+++ Exercise input

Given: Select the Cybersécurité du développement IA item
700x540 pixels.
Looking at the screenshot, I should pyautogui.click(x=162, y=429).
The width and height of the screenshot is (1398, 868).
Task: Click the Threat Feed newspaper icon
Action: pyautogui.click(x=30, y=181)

++++++

Stated exercise:
Give the data above as a Markdown table with the columns Row and Line, numbering each line in order and leaving out blank lines.

Task answer:
| Row | Line |
|---|---|
| 1 | Given: Select the Cybersécurité du développement IA item |
| 2 | 700x540 pixels. |
| 3 | Looking at the screenshot, I should pyautogui.click(x=162, y=429). |
| 4 | The width and height of the screenshot is (1398, 868). |
| 5 | Task: Click the Threat Feed newspaper icon |
| 6 | Action: pyautogui.click(x=30, y=181) |